- What is needed -
Reproduce verbatim everything in the Hoosac Wind Project article from "Credit:  By DIANE" down to "spokesman Paul Copelman.".
··· Source excerpt ···
Credit:  By DIANE BRONCACCIO, Recorder staff | The Recorder | www.recorder.com 12 July 2012 ~~

Components for the 19 wind turbines of the Hoosac Wind Project have started arriving this week, and motorists on Route 2, west of Greenfield, may occasionally see the mammoth trucks carrying the 125foot-long rotor blades to Monroe and Florida.

The first of the delivery trucks arrived Tuesday, and trucks with key components of the windmills will be on the roads Tuesdays through Thursdays for the next six to eight weeks, said Iberdrola Renewables Inc. spokesman Paul Copelman.

“The delivery of components for three turbines per week is planned,” he said. “That includes one truck for each of the three rotor blades, one truck for each tower, one truck for the nacelle (which houses the gearbox and electricity generator) and one truck for each hub, which is the nose cone for the rotor.”
··· Information provided ···
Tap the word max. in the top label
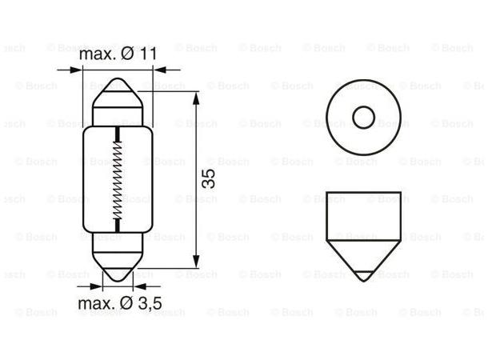coord(97,54)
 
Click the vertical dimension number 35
coord(208,179)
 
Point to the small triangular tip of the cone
coord(364,275)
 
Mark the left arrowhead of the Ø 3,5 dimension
coord(102,284)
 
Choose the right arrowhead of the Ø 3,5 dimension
coord(133,284)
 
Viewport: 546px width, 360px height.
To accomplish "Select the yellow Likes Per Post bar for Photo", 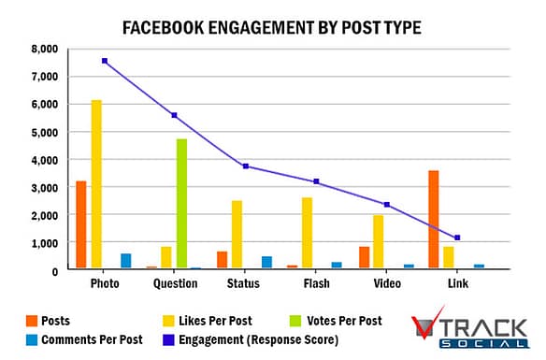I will tap(96, 184).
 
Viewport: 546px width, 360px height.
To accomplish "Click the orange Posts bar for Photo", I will tap(81, 224).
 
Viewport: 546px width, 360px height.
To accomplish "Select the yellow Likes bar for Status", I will tap(237, 235).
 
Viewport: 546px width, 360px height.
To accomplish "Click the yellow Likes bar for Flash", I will tap(307, 233).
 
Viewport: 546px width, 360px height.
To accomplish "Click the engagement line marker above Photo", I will tap(105, 61).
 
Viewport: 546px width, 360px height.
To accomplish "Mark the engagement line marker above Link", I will tap(457, 238).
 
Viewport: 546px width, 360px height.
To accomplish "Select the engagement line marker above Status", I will tap(246, 166).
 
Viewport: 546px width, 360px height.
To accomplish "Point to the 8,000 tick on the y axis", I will tap(43, 49).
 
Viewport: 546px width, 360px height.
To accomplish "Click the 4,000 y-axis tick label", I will tap(43, 160).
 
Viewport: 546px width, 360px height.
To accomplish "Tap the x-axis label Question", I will tap(175, 283).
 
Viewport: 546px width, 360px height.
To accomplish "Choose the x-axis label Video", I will tap(386, 283).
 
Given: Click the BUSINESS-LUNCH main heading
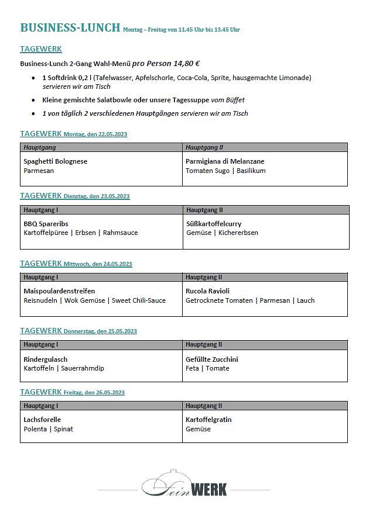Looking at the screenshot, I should coord(70,27).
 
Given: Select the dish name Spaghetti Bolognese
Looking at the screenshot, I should coord(55,161).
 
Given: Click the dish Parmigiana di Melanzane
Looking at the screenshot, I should coord(225,161).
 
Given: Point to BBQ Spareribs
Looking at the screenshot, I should coord(46,223).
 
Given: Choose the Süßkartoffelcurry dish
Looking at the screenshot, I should coord(213,223).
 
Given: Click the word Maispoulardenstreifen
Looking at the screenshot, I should coord(59,291).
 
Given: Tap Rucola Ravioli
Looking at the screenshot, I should coord(207,291).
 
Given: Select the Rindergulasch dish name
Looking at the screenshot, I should coord(45,359).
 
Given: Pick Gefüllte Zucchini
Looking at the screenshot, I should coord(211,359).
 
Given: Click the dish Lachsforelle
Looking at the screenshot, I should coord(42,420).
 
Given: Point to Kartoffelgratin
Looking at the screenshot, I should coord(208,420).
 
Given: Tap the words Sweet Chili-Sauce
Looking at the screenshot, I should coord(139,300).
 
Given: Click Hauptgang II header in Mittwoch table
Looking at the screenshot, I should coord(204,277).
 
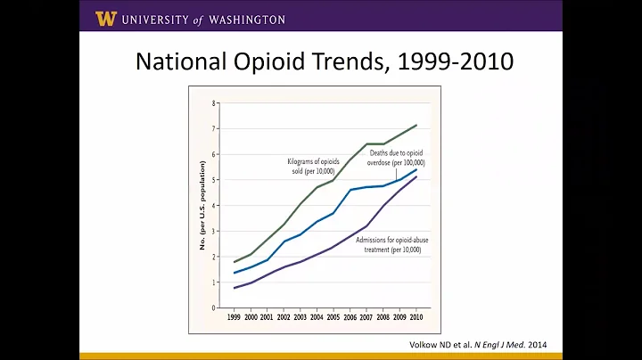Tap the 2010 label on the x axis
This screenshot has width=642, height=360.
pyautogui.click(x=416, y=317)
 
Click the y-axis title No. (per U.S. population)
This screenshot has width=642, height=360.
pyautogui.click(x=202, y=205)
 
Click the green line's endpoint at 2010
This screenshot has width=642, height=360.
pyautogui.click(x=416, y=125)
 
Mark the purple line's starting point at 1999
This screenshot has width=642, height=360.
pyautogui.click(x=234, y=288)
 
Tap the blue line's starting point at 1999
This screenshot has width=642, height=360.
pyautogui.click(x=234, y=273)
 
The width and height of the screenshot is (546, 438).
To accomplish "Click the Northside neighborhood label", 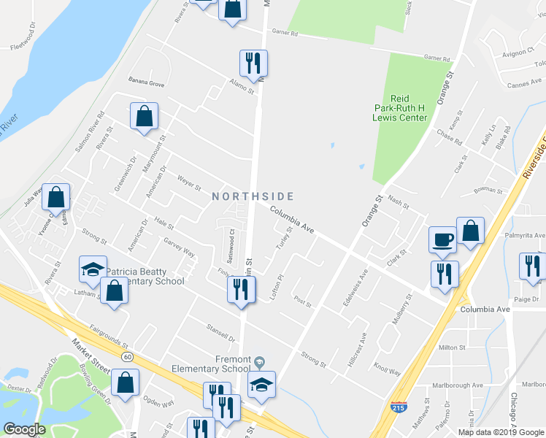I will (x=253, y=196).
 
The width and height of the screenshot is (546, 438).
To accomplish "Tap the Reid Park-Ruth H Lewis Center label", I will (x=399, y=107).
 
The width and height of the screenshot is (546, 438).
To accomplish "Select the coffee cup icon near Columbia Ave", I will (x=442, y=239).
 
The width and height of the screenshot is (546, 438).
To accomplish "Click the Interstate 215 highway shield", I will (x=399, y=407).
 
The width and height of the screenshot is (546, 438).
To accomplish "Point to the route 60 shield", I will (x=128, y=356).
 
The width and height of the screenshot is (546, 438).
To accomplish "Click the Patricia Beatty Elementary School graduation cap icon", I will (x=93, y=269).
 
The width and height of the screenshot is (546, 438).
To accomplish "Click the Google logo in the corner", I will (x=24, y=429).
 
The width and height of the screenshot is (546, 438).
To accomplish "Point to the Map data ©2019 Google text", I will (x=501, y=432).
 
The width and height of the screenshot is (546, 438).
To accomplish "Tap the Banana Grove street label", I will (x=147, y=85).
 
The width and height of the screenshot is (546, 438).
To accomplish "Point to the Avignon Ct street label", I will (x=520, y=53).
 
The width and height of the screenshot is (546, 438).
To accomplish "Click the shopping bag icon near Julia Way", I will (x=56, y=196).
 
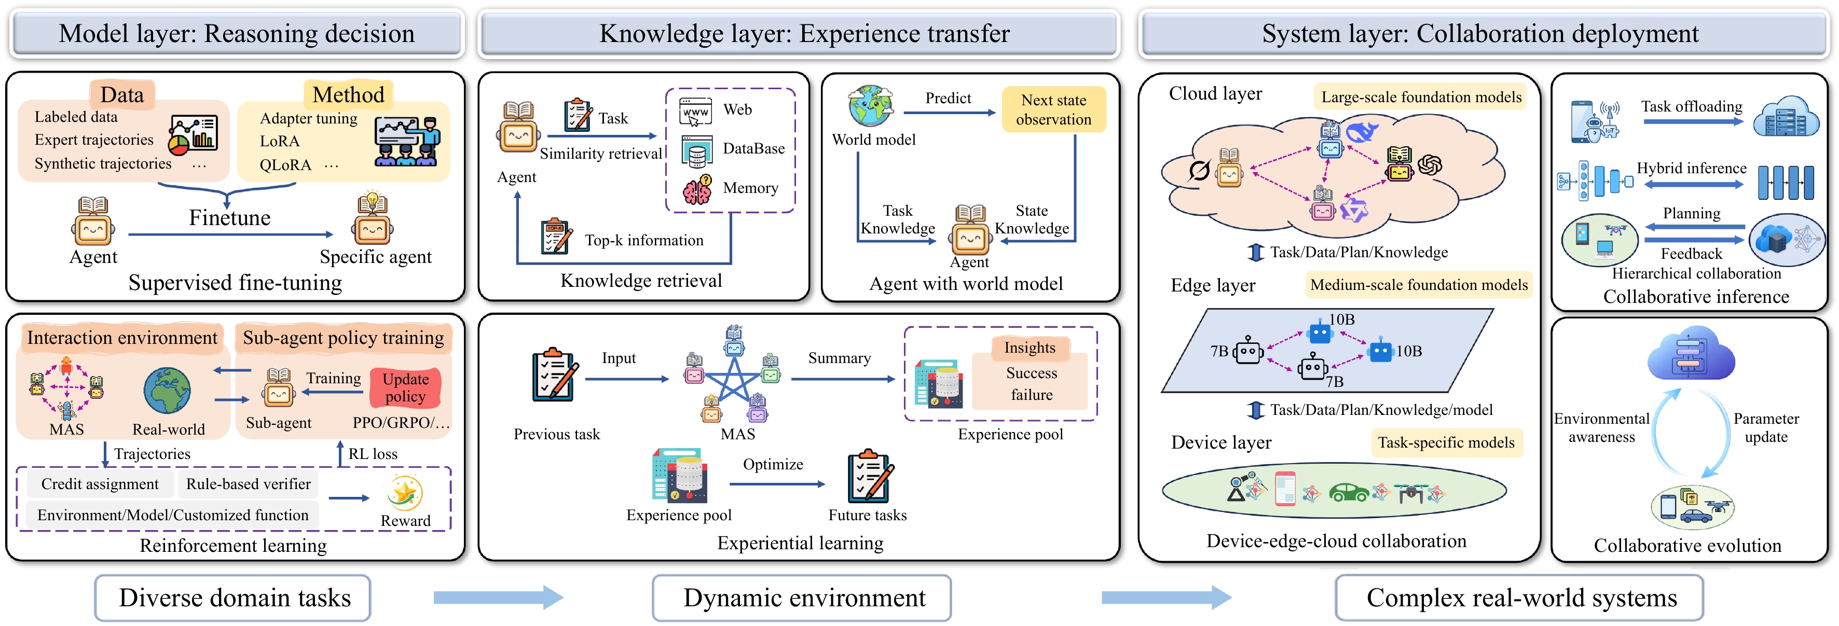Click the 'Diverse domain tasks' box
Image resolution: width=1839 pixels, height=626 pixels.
click(x=233, y=598)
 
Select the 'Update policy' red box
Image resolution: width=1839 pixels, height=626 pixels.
click(x=405, y=387)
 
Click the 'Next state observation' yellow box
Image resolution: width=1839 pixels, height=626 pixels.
click(x=1054, y=109)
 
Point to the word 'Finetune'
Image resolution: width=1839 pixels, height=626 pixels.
click(x=229, y=218)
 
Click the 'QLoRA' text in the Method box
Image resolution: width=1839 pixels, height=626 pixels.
click(x=285, y=165)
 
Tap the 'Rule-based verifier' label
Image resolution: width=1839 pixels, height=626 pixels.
click(x=249, y=484)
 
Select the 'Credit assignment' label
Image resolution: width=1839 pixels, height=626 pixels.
click(x=100, y=484)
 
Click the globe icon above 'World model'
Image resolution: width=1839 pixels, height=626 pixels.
click(x=870, y=106)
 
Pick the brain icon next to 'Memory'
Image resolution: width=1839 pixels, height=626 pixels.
click(x=697, y=190)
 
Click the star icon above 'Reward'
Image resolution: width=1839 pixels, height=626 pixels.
click(x=404, y=493)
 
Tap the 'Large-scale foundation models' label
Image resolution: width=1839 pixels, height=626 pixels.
click(x=1421, y=97)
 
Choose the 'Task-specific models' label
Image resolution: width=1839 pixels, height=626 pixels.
click(x=1446, y=442)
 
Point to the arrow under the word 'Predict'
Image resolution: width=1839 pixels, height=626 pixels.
click(x=950, y=113)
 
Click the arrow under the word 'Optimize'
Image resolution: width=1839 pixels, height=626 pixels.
click(x=777, y=484)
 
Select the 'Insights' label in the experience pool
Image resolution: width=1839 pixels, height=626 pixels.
click(x=1030, y=347)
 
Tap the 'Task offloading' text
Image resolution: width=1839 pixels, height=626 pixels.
click(x=1691, y=106)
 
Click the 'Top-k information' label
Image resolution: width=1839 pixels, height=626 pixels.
click(x=644, y=241)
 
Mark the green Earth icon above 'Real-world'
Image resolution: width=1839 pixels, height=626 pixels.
click(x=167, y=391)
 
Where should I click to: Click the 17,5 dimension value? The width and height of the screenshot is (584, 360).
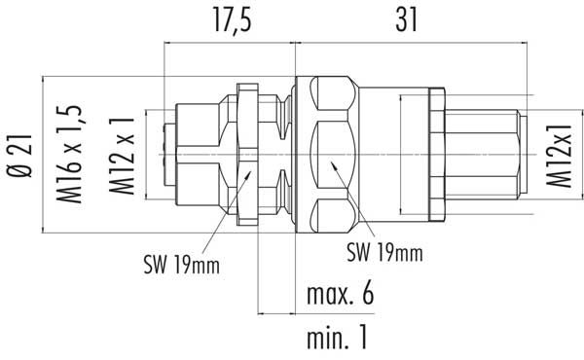click(233, 20)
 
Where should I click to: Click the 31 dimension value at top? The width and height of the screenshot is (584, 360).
click(406, 20)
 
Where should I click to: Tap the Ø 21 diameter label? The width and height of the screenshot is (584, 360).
click(19, 156)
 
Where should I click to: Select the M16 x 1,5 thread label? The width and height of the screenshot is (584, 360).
click(69, 154)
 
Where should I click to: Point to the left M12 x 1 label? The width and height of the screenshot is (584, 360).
click(122, 156)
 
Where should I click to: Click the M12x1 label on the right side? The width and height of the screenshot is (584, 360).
click(559, 156)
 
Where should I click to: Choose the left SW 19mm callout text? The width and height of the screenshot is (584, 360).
click(182, 265)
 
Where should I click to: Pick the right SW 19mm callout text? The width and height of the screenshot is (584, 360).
click(384, 252)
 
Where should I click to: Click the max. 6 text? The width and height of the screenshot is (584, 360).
click(340, 294)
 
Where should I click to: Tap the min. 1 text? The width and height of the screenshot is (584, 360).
click(337, 338)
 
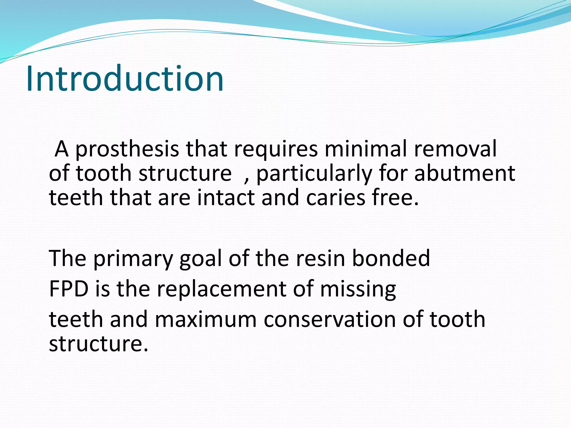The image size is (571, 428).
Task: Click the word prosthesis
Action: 127,149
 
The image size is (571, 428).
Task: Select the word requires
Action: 276,149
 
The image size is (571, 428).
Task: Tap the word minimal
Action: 366,149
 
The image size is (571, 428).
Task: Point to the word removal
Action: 455,149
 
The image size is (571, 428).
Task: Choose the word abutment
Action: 464,173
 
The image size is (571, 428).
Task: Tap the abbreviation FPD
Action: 69,289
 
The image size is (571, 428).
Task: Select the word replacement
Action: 221,289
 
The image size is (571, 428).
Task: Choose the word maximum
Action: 205,319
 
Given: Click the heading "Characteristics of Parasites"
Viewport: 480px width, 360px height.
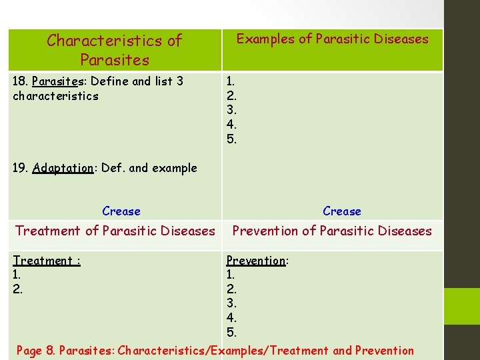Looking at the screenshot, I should tap(114, 50).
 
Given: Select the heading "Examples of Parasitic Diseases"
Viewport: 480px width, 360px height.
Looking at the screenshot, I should tap(332, 39).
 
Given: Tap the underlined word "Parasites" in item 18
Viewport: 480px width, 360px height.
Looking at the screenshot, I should tap(57, 81).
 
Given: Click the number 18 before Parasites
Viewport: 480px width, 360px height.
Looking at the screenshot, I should tap(20, 81).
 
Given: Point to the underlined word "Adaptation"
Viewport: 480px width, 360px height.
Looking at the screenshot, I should tap(63, 168).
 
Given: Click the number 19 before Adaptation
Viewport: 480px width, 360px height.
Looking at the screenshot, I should tap(20, 168).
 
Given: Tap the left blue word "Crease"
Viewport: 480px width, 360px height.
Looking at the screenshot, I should tap(121, 211).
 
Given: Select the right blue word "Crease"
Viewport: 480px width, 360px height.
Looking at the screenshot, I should tap(342, 211).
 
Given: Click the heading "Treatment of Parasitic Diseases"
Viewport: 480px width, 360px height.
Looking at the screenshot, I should tap(115, 231).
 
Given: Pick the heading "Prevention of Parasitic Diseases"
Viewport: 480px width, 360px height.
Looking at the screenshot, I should tap(332, 231).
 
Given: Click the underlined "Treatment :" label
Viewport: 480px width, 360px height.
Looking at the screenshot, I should tap(47, 261).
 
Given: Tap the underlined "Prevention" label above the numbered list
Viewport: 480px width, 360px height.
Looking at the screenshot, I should tap(256, 261).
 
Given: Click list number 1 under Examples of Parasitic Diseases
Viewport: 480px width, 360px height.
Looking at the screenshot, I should tap(230, 81).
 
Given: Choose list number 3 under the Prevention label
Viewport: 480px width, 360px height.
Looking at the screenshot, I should tap(231, 303).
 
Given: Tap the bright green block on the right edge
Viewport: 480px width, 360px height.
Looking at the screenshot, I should tap(462, 306).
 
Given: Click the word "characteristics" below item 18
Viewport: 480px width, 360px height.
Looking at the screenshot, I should tap(55, 96).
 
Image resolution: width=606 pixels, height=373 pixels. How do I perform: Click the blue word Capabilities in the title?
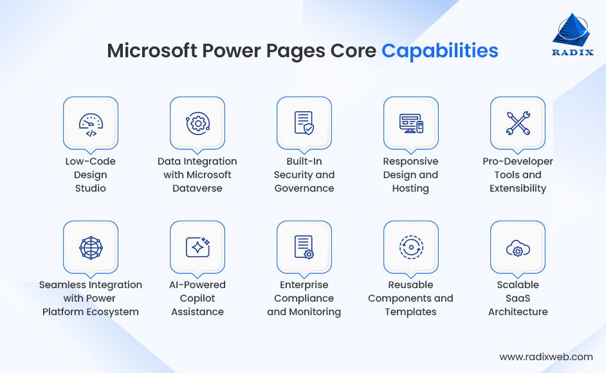440,51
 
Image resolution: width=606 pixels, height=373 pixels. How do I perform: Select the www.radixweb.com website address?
546,356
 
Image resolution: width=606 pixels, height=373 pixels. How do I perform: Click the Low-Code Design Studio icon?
90,123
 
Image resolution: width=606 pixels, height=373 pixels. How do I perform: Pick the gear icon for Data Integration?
197,123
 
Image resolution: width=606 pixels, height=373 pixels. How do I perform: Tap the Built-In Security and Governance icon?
304,123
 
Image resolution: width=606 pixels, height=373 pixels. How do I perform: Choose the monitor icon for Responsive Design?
410,123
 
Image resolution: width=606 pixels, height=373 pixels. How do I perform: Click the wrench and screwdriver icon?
517,123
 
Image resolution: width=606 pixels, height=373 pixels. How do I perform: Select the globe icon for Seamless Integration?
90,248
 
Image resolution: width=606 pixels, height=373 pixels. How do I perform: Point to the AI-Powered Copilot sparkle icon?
197,248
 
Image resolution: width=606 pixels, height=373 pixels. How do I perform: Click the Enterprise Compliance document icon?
304,248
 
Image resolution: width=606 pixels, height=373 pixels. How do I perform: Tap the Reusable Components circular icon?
410,248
···
- Response for this exercise -
Credit:  By DIANE BRONCACCIO, Recorder staff | The Recorder | www.recorder.com 12 July 2012 ~~

Components for the 19 wind turbines of the Hoosac Wind Project have started arriving this week, and motorists on Route 2, west of Greenfield, may occasionally see the mammoth trucks carrying the 125foot-long rotor blades to Monroe and Florida.

The first of the delivery trucks arrived Tuesday, and trucks with key components of the windmills will be on the roads Tuesdays through Thursdays for the next six to eight weeks, said Iberdrola Renewables Inc. spokesman Paul Copelman.